## ACTION ITEM
Copy out the records so that each line matches the original.

(Items listed in a dataset)

================================

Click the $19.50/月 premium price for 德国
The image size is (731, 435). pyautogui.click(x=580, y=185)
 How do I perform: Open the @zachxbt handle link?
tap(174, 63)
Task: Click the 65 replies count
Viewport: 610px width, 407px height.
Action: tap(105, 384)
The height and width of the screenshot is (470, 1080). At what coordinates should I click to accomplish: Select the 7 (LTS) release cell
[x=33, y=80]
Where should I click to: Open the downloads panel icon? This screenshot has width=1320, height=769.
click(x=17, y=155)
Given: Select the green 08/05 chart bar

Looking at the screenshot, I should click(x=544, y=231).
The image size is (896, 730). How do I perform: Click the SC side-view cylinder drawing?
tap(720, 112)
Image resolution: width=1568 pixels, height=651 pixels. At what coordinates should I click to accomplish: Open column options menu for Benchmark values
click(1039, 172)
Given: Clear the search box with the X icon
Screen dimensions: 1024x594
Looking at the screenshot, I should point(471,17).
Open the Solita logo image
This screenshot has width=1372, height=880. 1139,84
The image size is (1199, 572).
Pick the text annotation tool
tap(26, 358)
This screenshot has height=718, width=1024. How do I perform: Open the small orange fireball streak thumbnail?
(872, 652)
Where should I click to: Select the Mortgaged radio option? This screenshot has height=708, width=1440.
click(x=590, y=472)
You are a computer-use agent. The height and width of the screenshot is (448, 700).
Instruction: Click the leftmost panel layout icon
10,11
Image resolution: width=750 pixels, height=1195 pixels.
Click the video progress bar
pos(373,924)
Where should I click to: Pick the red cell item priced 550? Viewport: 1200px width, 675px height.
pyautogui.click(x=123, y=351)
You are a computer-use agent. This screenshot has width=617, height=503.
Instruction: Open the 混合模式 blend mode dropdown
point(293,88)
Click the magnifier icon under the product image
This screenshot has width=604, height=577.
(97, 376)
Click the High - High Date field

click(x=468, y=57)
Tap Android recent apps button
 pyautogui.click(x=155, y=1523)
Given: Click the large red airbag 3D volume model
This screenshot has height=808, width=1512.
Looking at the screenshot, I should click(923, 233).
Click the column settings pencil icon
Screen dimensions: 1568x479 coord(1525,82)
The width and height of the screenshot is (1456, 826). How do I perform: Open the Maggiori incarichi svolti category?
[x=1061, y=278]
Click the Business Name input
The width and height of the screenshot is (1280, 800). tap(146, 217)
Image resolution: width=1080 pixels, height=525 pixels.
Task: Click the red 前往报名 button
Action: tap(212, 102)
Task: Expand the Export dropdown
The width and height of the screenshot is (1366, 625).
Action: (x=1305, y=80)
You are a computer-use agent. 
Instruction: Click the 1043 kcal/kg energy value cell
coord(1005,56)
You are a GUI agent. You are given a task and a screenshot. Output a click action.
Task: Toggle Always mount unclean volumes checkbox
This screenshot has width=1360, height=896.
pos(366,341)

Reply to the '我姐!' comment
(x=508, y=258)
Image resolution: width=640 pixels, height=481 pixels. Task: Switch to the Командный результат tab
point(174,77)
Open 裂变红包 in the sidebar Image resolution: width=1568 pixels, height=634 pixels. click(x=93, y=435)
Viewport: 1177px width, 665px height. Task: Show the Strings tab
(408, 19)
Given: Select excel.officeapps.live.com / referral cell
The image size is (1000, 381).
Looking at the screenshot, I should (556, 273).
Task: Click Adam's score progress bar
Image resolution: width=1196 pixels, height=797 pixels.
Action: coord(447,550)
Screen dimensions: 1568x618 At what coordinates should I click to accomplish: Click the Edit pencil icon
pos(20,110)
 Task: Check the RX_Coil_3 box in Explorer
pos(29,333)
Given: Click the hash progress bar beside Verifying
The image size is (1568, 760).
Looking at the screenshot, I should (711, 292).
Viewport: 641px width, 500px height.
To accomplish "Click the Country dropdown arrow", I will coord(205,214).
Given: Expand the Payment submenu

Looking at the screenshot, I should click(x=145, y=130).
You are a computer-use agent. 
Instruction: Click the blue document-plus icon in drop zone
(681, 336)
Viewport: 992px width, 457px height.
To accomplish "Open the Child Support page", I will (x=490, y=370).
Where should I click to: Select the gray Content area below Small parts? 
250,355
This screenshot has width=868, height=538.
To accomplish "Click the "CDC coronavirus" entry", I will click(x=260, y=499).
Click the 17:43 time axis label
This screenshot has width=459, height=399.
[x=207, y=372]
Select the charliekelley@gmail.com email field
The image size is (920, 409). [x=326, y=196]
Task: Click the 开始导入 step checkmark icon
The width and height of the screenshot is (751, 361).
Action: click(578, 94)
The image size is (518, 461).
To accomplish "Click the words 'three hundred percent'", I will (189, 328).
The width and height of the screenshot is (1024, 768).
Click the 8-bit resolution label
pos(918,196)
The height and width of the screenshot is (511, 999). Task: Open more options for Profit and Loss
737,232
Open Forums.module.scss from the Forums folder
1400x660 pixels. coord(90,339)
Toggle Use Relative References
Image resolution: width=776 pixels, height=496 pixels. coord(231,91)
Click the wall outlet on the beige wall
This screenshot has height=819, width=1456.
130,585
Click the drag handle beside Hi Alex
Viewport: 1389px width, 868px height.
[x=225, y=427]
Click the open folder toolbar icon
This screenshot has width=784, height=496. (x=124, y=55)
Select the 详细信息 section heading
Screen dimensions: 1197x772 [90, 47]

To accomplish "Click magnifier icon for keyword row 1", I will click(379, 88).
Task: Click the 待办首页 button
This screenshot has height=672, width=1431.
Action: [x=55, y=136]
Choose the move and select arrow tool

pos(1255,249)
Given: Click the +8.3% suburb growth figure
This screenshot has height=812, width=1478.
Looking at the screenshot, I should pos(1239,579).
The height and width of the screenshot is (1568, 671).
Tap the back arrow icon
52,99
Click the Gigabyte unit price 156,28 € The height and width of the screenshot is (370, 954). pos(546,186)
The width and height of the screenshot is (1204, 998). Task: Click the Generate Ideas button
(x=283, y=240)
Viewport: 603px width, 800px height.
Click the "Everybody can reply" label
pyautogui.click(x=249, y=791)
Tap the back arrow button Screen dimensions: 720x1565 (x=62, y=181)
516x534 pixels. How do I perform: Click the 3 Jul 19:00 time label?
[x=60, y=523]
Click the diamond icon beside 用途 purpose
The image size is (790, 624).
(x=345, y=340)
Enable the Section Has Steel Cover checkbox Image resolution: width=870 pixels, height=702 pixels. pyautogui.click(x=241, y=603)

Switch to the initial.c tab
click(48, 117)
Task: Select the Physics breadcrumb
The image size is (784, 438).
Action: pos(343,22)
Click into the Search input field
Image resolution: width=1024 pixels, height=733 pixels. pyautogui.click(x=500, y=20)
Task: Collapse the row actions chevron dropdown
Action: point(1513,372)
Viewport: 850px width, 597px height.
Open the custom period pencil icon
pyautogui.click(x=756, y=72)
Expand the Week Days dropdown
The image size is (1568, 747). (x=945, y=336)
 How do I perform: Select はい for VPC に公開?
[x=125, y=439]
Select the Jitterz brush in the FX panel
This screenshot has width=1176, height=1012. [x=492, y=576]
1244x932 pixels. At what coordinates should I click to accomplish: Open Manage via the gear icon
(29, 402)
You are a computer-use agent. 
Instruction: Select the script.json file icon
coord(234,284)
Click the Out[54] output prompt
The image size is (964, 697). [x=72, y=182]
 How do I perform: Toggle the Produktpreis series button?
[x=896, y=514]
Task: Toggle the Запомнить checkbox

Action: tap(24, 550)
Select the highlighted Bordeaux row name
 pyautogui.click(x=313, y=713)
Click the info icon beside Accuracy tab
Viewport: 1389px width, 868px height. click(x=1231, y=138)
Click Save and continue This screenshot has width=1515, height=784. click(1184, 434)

================================

## EXERCISE RESPONSE
Click the $19.50/月 premium price for 德国
The image size is (731, 435). pyautogui.click(x=580, y=185)
 How do I perform: Open the @zachxbt handle link?
tap(174, 63)
Task: Click the 65 replies count
Viewport: 610px width, 407px height.
Action: tap(105, 384)
The height and width of the screenshot is (470, 1080). At what coordinates should I click to accomplish: Select the 7 (LTS) release cell
[x=33, y=80]
Where should I click to: Open the downloads panel icon? This screenshot has width=1320, height=769.
click(x=17, y=155)
Given: Select the green 08/05 chart bar

Looking at the screenshot, I should click(x=544, y=231).
The image size is (896, 730). How do I perform: Click the SC side-view cylinder drawing?
tap(720, 112)
Image resolution: width=1568 pixels, height=651 pixels. At what coordinates should I click to accomplish: Open column options menu for Benchmark values
click(1039, 172)
Given: Clear the search box with the X icon
Screen dimensions: 1024x594
Looking at the screenshot, I should point(471,17).
Open the Solita logo image
This screenshot has width=1372, height=880. 1139,84
The image size is (1199, 572).
Pick the text annotation tool
tap(26, 358)
This screenshot has height=718, width=1024. How do I perform: Open the small orange fireball streak thumbnail?
(872, 652)
Where should I click to: Select the Mortgaged radio option? This screenshot has height=708, width=1440.
click(x=590, y=472)
You are a computer-use agent. The height and width of the screenshot is (448, 700).
Instruction: Click the leftmost panel layout icon
10,11
Image resolution: width=750 pixels, height=1195 pixels.
Click the video progress bar
pos(373,924)
Where should I click to: Pick the red cell item priced 550? Viewport: 1200px width, 675px height.
pyautogui.click(x=123, y=351)
You are a computer-use agent. This screenshot has width=617, height=503.
Instruction: Open the 混合模式 blend mode dropdown
point(293,88)
Click the magnifier icon under the product image
This screenshot has width=604, height=577.
(97, 376)
Click the High - High Date field

click(x=468, y=57)
Tap Android recent apps button
 pyautogui.click(x=155, y=1523)
Given: Click the large red airbag 3D volume model
This screenshot has height=808, width=1512.
Looking at the screenshot, I should click(923, 233).
Click the column settings pencil icon
Screen dimensions: 1568x479 coord(1525,82)
The width and height of the screenshot is (1456, 826). How do I perform: Open the Maggiori incarichi svolti category?
[x=1061, y=278]
Click the Business Name input
The width and height of the screenshot is (1280, 800). tap(146, 217)
Image resolution: width=1080 pixels, height=525 pixels.
Task: Click the red 前往报名 button
Action: tap(212, 102)
Task: Expand the Export dropdown
The width and height of the screenshot is (1366, 625).
Action: (x=1305, y=80)
You are a computer-use agent. 
Instruction: Click the 1043 kcal/kg energy value cell
coord(1005,56)
You are a GUI agent. You are given a task and a screenshot. Output a click action.
Task: Toggle Always mount unclean volumes checkbox
This screenshot has width=1360, height=896.
pos(366,341)

Reply to the '我姐!' comment
(x=508, y=258)
Image resolution: width=640 pixels, height=481 pixels. Task: Switch to the Командный результат tab
point(174,77)
Open 裂变红包 in the sidebar Image resolution: width=1568 pixels, height=634 pixels. click(x=93, y=435)
Viewport: 1177px width, 665px height. Task: Show the Strings tab
(408, 19)
Given: Select excel.officeapps.live.com / referral cell
The image size is (1000, 381).
Looking at the screenshot, I should (556, 273).
Task: Click Adam's score progress bar
Image resolution: width=1196 pixels, height=797 pixels.
Action: coord(447,550)
Screen dimensions: 1568x618 At what coordinates should I click to accomplish: Click the Edit pencil icon
pos(20,110)
 Task: Check the RX_Coil_3 box in Explorer
pos(29,333)
Given: Click the hash progress bar beside Verifying
The image size is (1568, 760).
Looking at the screenshot, I should (711, 292).
Viewport: 641px width, 500px height.
To accomplish "Click the Country dropdown arrow", I will coord(205,214).
Given: Expand the Payment submenu

Looking at the screenshot, I should click(x=145, y=130).
You are a computer-use agent. 
Instruction: Click the blue document-plus icon in drop zone
(681, 336)
Viewport: 992px width, 457px height.
To accomplish "Open the Child Support page", I will (x=490, y=370).
Where should I click to: Select the gray Content area below Small parts? 
250,355
This screenshot has width=868, height=538.
To accomplish "Click the "CDC coronavirus" entry", I will click(x=260, y=499).
Click the 17:43 time axis label
This screenshot has width=459, height=399.
[x=207, y=372]
Select the charliekelley@gmail.com email field
The image size is (920, 409). [x=326, y=196]
Task: Click the 开始导入 step checkmark icon
The width and height of the screenshot is (751, 361).
Action: click(578, 94)
The image size is (518, 461).
To accomplish "Click the words 'three hundred percent'", I will (189, 328).
The width and height of the screenshot is (1024, 768).
Click the 8-bit resolution label
pos(918,196)
The height and width of the screenshot is (511, 999). Task: Open more options for Profit and Loss
737,232
Open Forums.module.scss from the Forums folder
1400x660 pixels. coord(90,339)
Toggle Use Relative References
Image resolution: width=776 pixels, height=496 pixels. coord(231,91)
Click the wall outlet on the beige wall
This screenshot has height=819, width=1456.
130,585
Click the drag handle beside Hi Alex
Viewport: 1389px width, 868px height.
[x=225, y=427]
Click the open folder toolbar icon
This screenshot has width=784, height=496. (x=124, y=55)
Select the 详细信息 section heading
Screen dimensions: 1197x772 [90, 47]

To accomplish "Click magnifier icon for keyword row 1", I will click(379, 88).
Task: Click the 待办首页 button
This screenshot has height=672, width=1431.
Action: [x=55, y=136]
Choose the move and select arrow tool

pos(1255,249)
Given: Click the +8.3% suburb growth figure
This screenshot has height=812, width=1478.
Looking at the screenshot, I should pos(1239,579).
The height and width of the screenshot is (1568, 671).
Tap the back arrow icon
52,99
Click the Gigabyte unit price 156,28 € The height and width of the screenshot is (370, 954). pos(546,186)
The width and height of the screenshot is (1204, 998). Task: Click the Generate Ideas button
(x=283, y=240)
Viewport: 603px width, 800px height.
Click the "Everybody can reply" label
pyautogui.click(x=249, y=791)
Tap the back arrow button Screen dimensions: 720x1565 (x=62, y=181)
516x534 pixels. How do I perform: Click the 3 Jul 19:00 time label?
[x=60, y=523]
Click the diamond icon beside 用途 purpose
The image size is (790, 624).
(x=345, y=340)
Enable the Section Has Steel Cover checkbox Image resolution: width=870 pixels, height=702 pixels. pyautogui.click(x=241, y=603)

Switch to the initial.c tab
click(48, 117)
Task: Select the Physics breadcrumb
The image size is (784, 438).
Action: pos(343,22)
Click into the Search input field
Image resolution: width=1024 pixels, height=733 pixels. pyautogui.click(x=500, y=20)
Task: Collapse the row actions chevron dropdown
Action: point(1513,372)
Viewport: 850px width, 597px height.
Open the custom period pencil icon
pyautogui.click(x=756, y=72)
Expand the Week Days dropdown
The image size is (1568, 747). (x=945, y=336)
 How do I perform: Select はい for VPC に公開?
[x=125, y=439]
Select the Jitterz brush in the FX panel
This screenshot has width=1176, height=1012. [x=492, y=576]
1244x932 pixels. At what coordinates should I click to accomplish: Open Manage via the gear icon
(29, 402)
You are a computer-use agent. 
Instruction: Select the script.json file icon
coord(234,284)
Click the Out[54] output prompt
The image size is (964, 697). [x=72, y=182]
 How do I perform: Toggle the Produktpreis series button?
[x=896, y=514]
Task: Toggle the Запомнить checkbox

Action: tap(24, 550)
Select the highlighted Bordeaux row name
 pyautogui.click(x=313, y=713)
Click the info icon beside Accuracy tab
Viewport: 1389px width, 868px height. click(x=1231, y=138)
Click Save and continue This screenshot has width=1515, height=784. click(1184, 434)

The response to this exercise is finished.